- _YOUR ASSIGNMENT_
Print, exactly as they appear in the listing below, the lines from the line with "View details of" to the line with "Click the 招领列表", with both end lines kept.

- _AVAILABLE DATA_
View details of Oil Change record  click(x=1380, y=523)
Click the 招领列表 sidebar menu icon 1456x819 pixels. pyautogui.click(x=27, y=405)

* * *

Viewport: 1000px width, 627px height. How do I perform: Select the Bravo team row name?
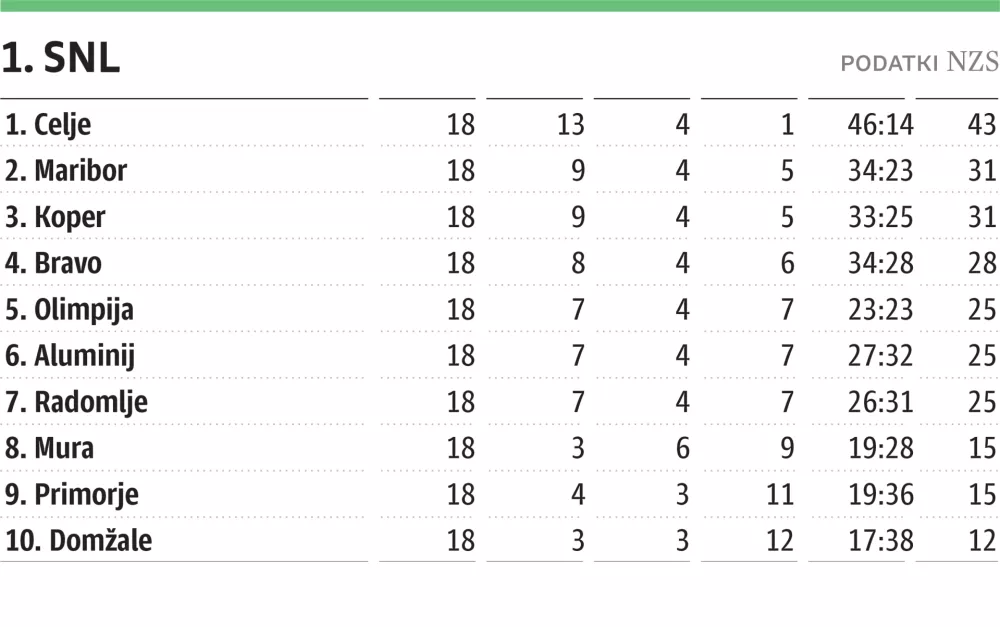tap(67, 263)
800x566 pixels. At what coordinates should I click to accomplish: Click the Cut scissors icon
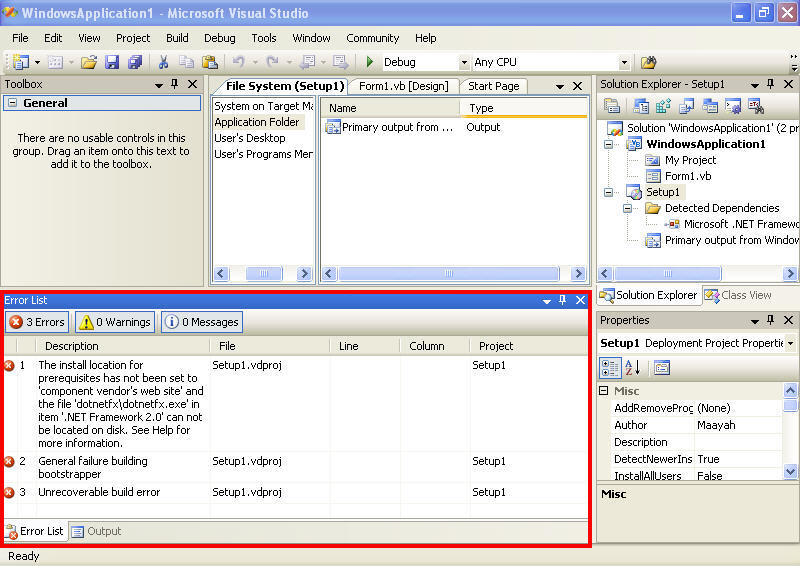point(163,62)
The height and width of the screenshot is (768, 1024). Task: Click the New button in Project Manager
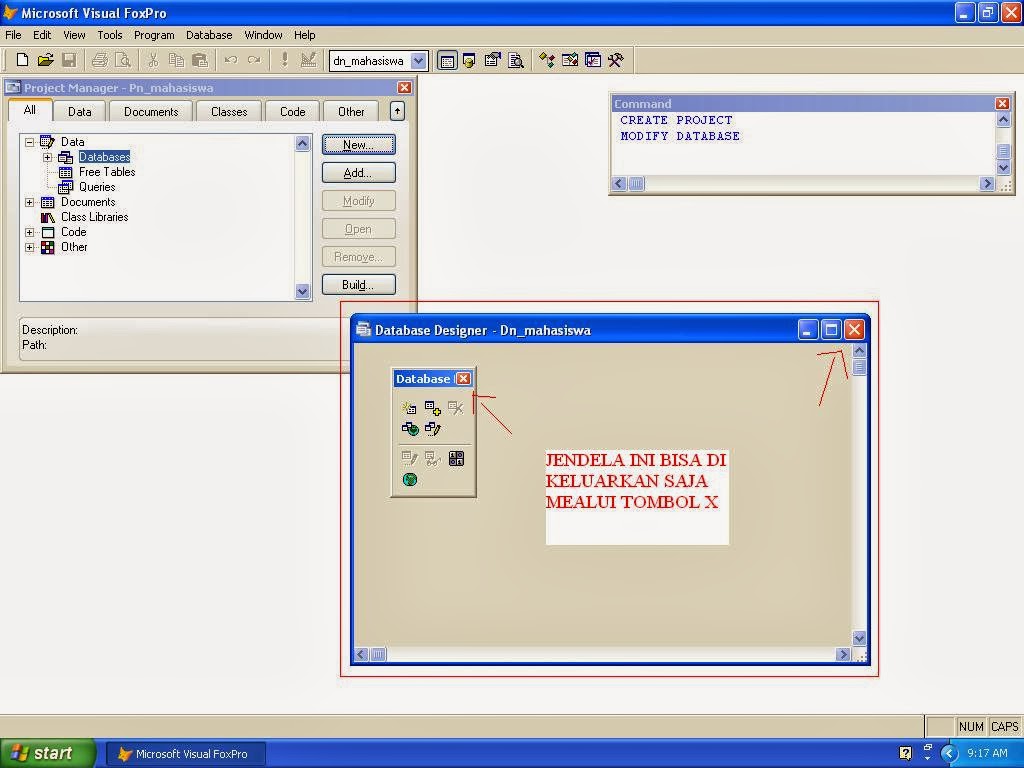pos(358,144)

==

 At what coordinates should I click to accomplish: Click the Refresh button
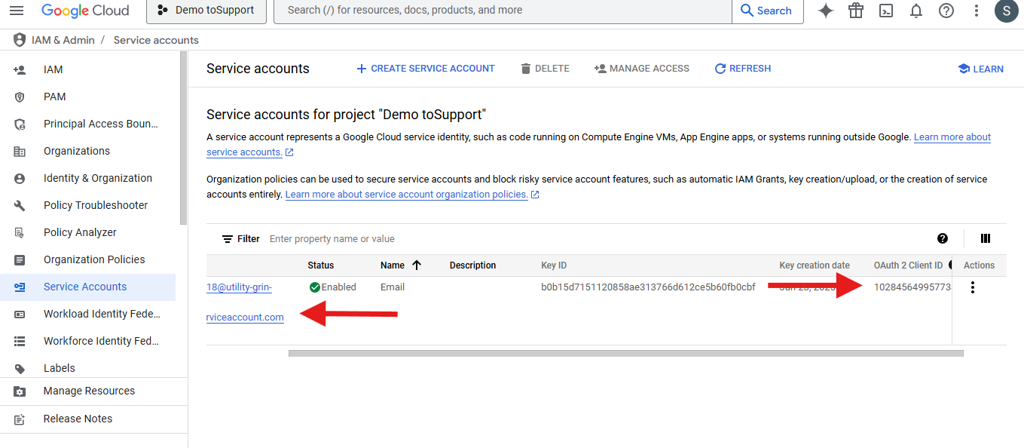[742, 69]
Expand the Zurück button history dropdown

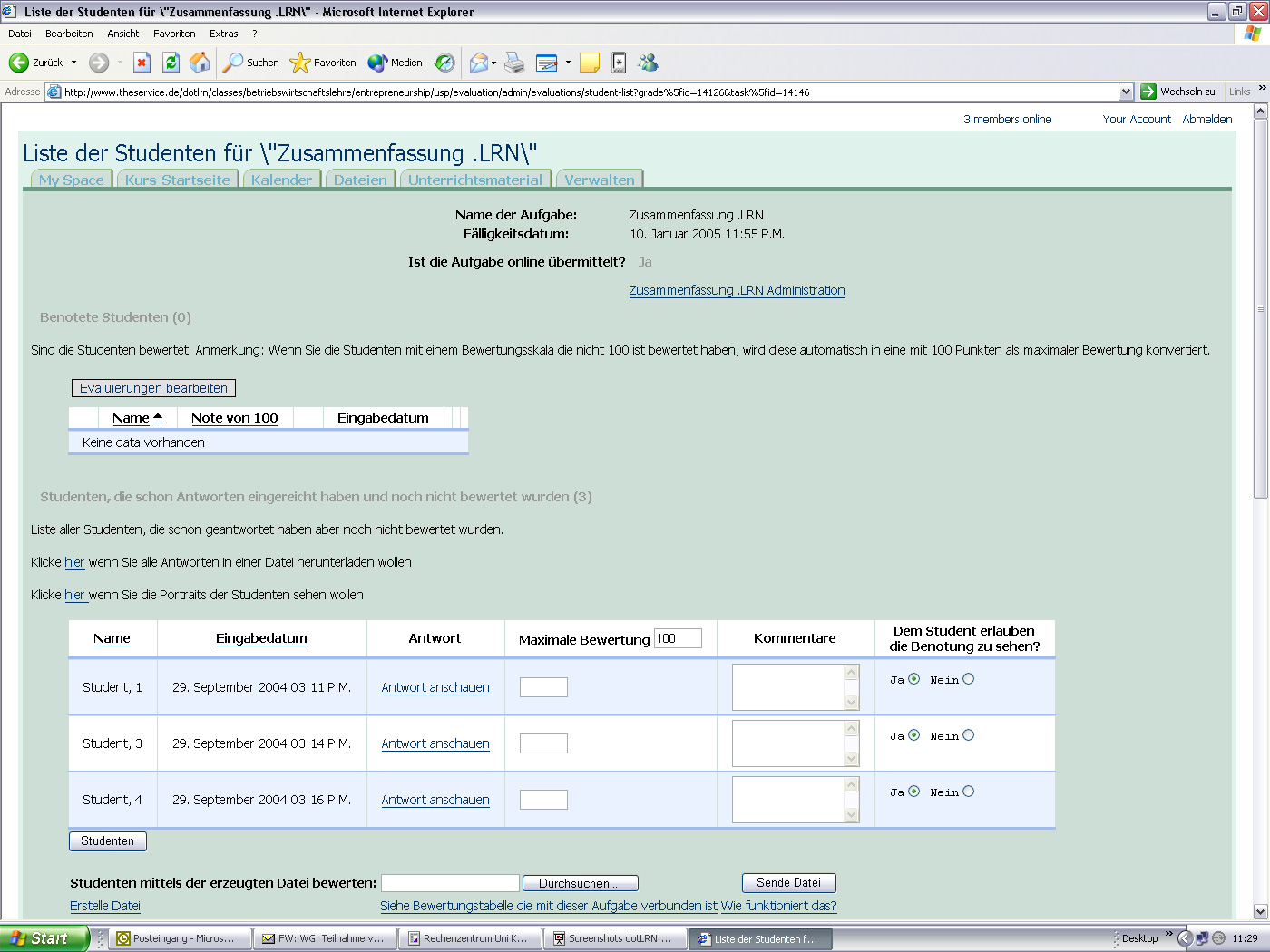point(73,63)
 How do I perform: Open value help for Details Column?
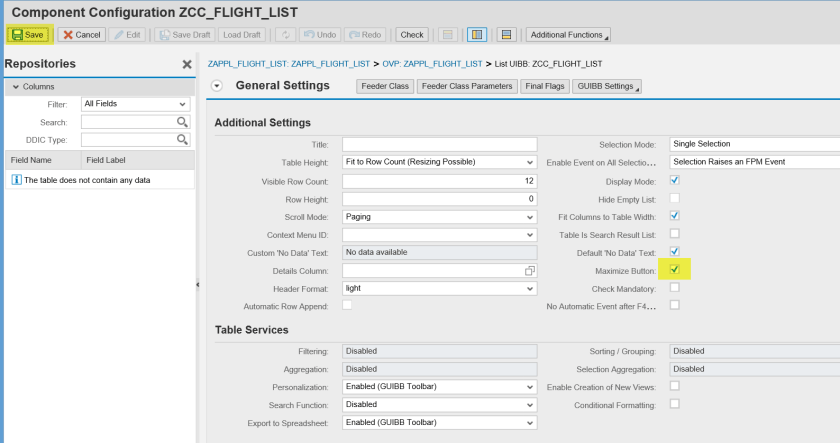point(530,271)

- _YOUR SOLUTION_
View details of Oil Change record  click(x=1380, y=523)
Click the 招领列表 sidebar menu icon 1456x819 pixels. pyautogui.click(x=27, y=405)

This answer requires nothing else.